Input for this task Start Marker

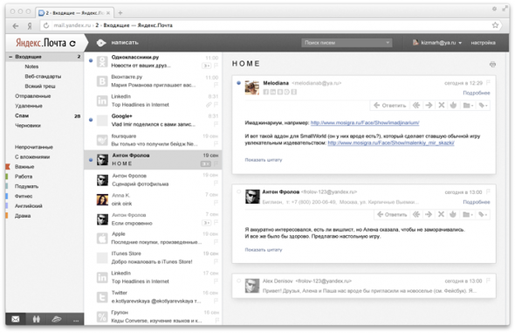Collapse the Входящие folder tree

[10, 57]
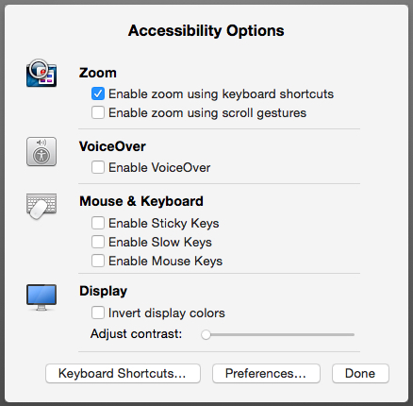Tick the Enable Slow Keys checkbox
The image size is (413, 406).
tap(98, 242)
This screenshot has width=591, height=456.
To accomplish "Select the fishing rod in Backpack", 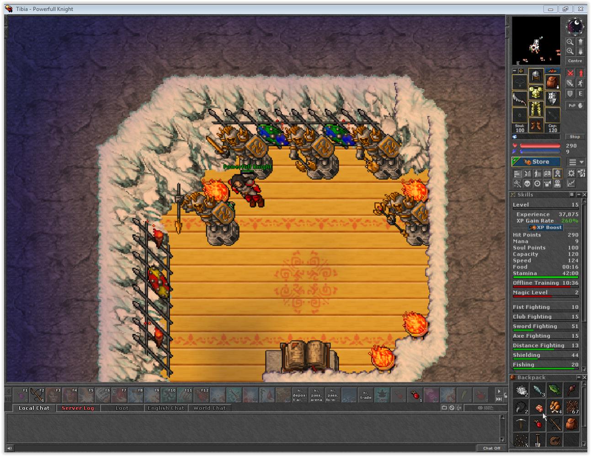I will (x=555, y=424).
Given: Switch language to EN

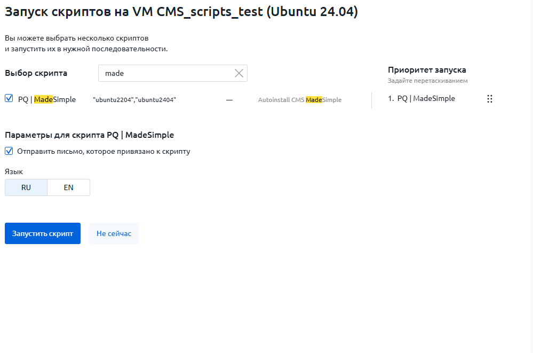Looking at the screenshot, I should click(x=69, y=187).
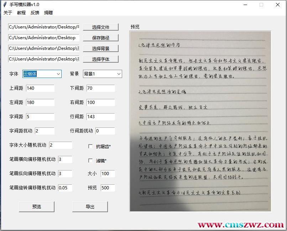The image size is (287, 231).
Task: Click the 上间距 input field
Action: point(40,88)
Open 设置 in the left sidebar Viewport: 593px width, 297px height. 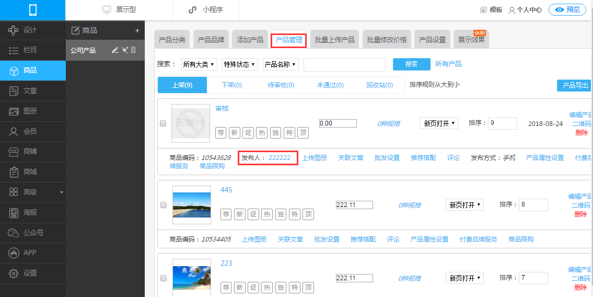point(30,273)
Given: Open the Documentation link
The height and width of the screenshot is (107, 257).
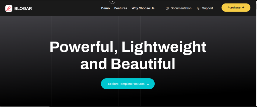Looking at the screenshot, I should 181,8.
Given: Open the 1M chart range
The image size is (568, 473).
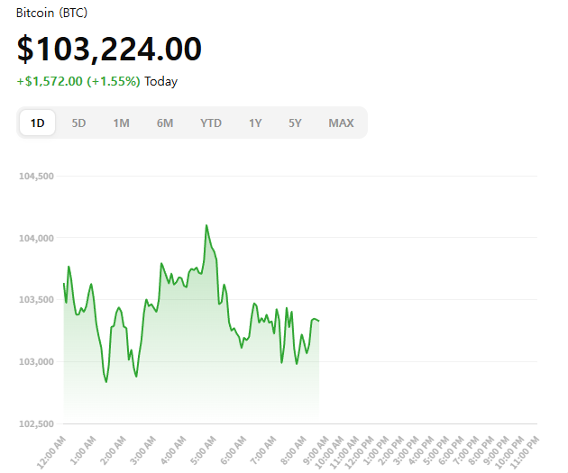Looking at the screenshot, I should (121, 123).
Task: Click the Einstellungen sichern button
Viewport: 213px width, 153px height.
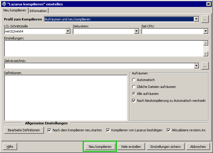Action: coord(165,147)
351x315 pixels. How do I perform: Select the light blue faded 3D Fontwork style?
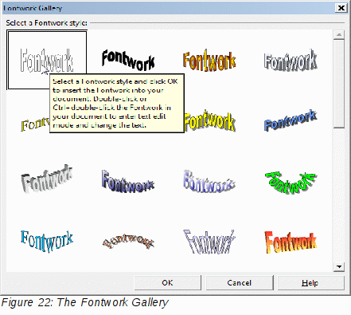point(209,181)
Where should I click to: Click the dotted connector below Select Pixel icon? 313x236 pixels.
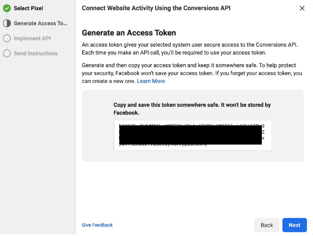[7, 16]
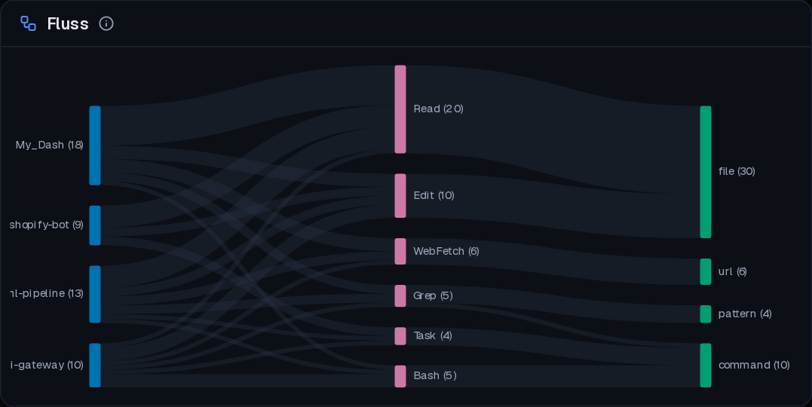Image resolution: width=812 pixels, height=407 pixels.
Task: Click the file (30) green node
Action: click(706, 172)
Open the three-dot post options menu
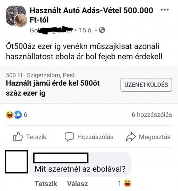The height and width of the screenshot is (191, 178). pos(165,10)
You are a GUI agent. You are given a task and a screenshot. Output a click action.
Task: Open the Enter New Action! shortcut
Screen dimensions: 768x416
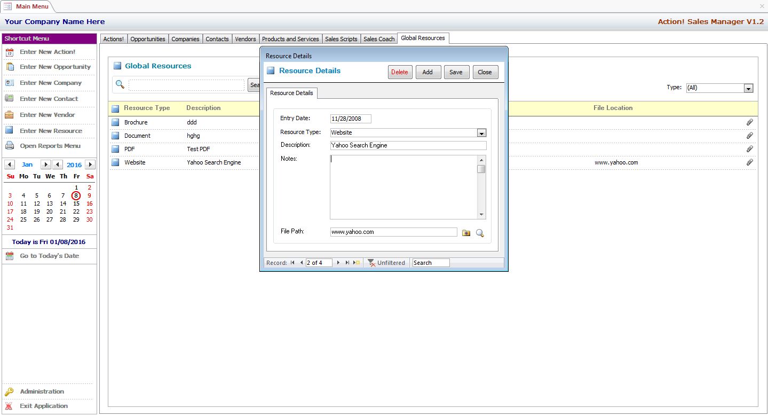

Input for this task End Marker

◆ **About this task**: From the line that holds "The height and width of the screenshot is (107, 257)." to the last line of the data, return those lines exactly and nothing else; both ends count, and pictures stay out.

◆ **Task answer**:
The height and width of the screenshot is (107, 257).
Looking at the screenshot, I should 181,8.
Given: Open the 1M chart range
The image size is (568, 473).
Looking at the screenshot, I should (121, 123).
Task: Click the Einstellungen sichern button
Viewport: 213px width, 153px height.
Action: coord(165,147)
351x315 pixels. How do I perform: Select the light blue faded 3D Fontwork style?
point(209,181)
Where should I click to: Click the dotted connector below Select Pixel icon? 313x236 pixels.
[7, 16]
Image resolution: width=812 pixels, height=407 pixels.
Task: Click the file (30) green node
Action: click(706, 172)
Open the three-dot post options menu
The height and width of the screenshot is (191, 178). pos(165,10)
You are a GUI agent. You are given a task and a screenshot. Output a click action.
Task: Open the Enter New Action! shortcut
Screen dimensions: 768x416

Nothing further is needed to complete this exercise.